• Trecho selecionado
GUERRA ISRAEL-HAMAS

'Como sobrevivi ao ataque do Hamas com minhas filhas enquanto meu marido foi sequestrado'

Em entrevista à BBC News Brasil, Lishay Lavi relembra momentos de terror que sua família passou sob mira das armas de combatentes do Hamas que invadiram kibutz onde mora, no sul de Israel; seu marido, Omri Miran, segue desaparecido, e autoridades israelenses acreditam que ele esteja sendo mantido refém em Gaza.

Omri Miran, de 46 anos, está desaparecido desde último sábado, quando foi levado por combatentes do Hamas -  (crédito: Lishay Lavi/Arquivo pessoal)
Omri Miran, de 46 anos, está desaparecido desde último sábado, quando foi levado por combatentes do Hamas - (crédito: Lishay Lavi/Arquivo pessoal)
BBC
Luis Barrucho - Da BBC News Brasil em Londres
postado em 17/10/2023 07:39 / atualizado em 17/10/2023 08:42

A israelense Lishay Lavi, de 38 anos, se emociona ao falar sobre como conseguiu sobreviver com suas duas filhas pequenas, Roni, de dois anos, e Alma, de seis meses, ao ataque do grupo militante palestino Hamas a Israel no último dia 7 de outubro, enquanto seu marido, Omri Miran, de 46 anos, foi raptado. Ela não tem notícias dele desde então. Autoridades israelenses acreditam que ele esteja sendo mantido refém na Faixa de Gaza.

"Tudo o que eu quero é o meu marido de volta; sentimos muita falta dele. Quero que o mundo inteiro saiba disso", diz ela à BBC News Brasil.

"Minha filha não para de chorar e pedir pelo pai."

Desde os atentados perpetrados pelo Hamas, Lishay ainda não conseguiu retornar para sua casa no kibbtz de Nahal Oz, no sul de Israel, a 800 metros da fronteira com a Faixa de Gaza — ela está abrigada com as filhas em outro kibutz perto do deserto de Negev.

Sua família, que vive em Sderot, cidade no sul de Israel também invadida por combatentes do grupo extremista, está com ela no momento.

As autoridades israelenses não publicaram uma lista com os nomes das pessoas desaparecidas. O Hamas também não confirmou os nomes dos sequestrados.

As atualizações sobre a situação dos desaparecidos são fornecidas pelo Exército e pelo gabinete do primeiro-ministro de Israel, Benjamin Netanyahu, diretamente às famílias.

Segundo uma fonte militar afirmou à BBC News Brasil, muitos corpos do massacre de 7 de outubro ainda estão sendo identificados, e a divulgação dos nomes dos reféns poderiam colocar em risco a operação de resgate.

No momento, Omri Miran é considerado "desaparecido" e a sua família foi informada pelas Forças de Defesa de Israel (IDF) que "há grande probabilidade de ele estar sendo mantido como refém na Faixa de Gaza".

Segundo a última atualização, o número de reféns israelenses confirmados detidos em Gaza é de 199.

• Tarefa proposta A
Responda com base na reportagem sobre Lishay Lavi:
(i) Qual é a idade de Omri Miran?
(ii) A que distância da fronteira com a Faixa de Gaza fica o kibutz de Nahal Oz?
(iii) Segundo a última atualização, quantos reféns israelenses confirmados estão detidos em Gaza?
• Tarefa proposta B
Dê continuidade à reportagem sobre Lishay Lavi a partir da última frase apresentada.
Os dados não são usados aqui.

• Conteúdo dos dados
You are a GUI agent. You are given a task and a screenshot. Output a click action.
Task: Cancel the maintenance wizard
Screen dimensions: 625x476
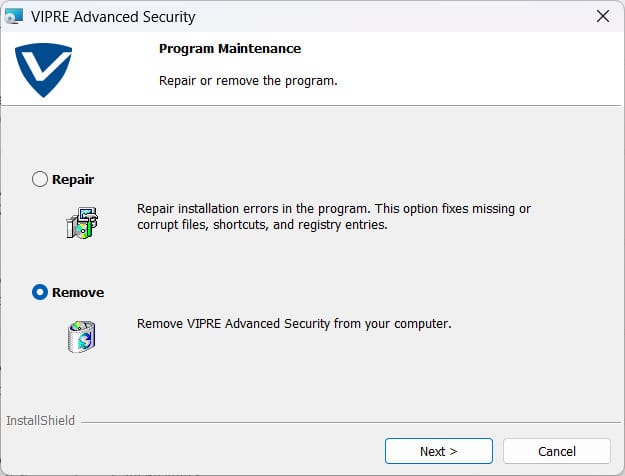[x=557, y=451]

• Resposta A
(i) 46 anos.
(ii) 800 metros.
(iii) 199.

• Resposta B
Enquanto isso, as tropas israelenses continuam a se concentrar perto de Gaza antes de uma esperada ofensiva terrestre — mas não deram qualquer indicação de quando isso vai ocorrer.

Mais de 1.300 pessoas foram mortas em Israel no fim de semana passado, quando combatentes do Hamas cruzaram a fronteira para atacar civis e soldados, segundo as Forças de Defesa israelenses.

Mais de 2.700 pessoas foram mortas na campanha de bombardeio de Israel na Faixa de Gaza, lançada na sequência, dizem as autoridades palestinas.

A seguir, o relato de Lishay, que foi editado para fins de clareza e brevidade.

ATENÇÃO: a reportagem a seguir tem descrições de violência que alguns leitores podem considerar perturbadores

Eu e minha família moramos no kibutz Nahal Oz, no sul de Israel, perto da fronteira com a Faixa de Gaza.

Por volta das 6h da manhã do último sábado (7 de outubro), acordamos com o barulho das sirenes.

Não era uma situação incomum, pois foguetes são lançados pelo Hamas com frequência em direção ao sul de Israel.

Como sempre fazemos, decidimos nos refugiar no quarto de segurança. Caso a situação piorasse, pegaríamos as nossas coisas e iríamos para o norte.

Cerca de uma hora e meia depois, começamos a ouvir muitos tiros e gritos.

Mensagens chegavam pelo grupo de moradores no WhatsApp sugerindo que o Hamas havia invadido o kibutz — muitos pediam ajuda.

Não entendemos exatamente o que estava acontecendo, mas sabíamos que era algo muito ruim.

Por volta das 9h30, 10h, ouvimos tiros e pessoas falando em árabe.

Eles (combatentes do Hamas) entraram aqui em casa pela janela do banheiro, vieram até onde estávamos e começaram a bater a porta com armas, ordenando que a abríssemos.

Estávamos em pânico.

Em seguida, ouvimos a voz de uma criança em hebraico (idioma de Israel) nos pedindo para abrir a porta.

O Hamas havia raptado um menino do kibutz e o levado de casa em casa. A criança dizia: "Por favor, abram a porta. Se vocês não abrirem, eles vão me matar".

Ficamos sem saber como agir. O que você faria numa situação dessas?

Decidimos abrir a porta.

Eles nos mandaram ir para a cozinha e sentar no chão. Estavam buscando por armas na nossa casa, mas não temos armas.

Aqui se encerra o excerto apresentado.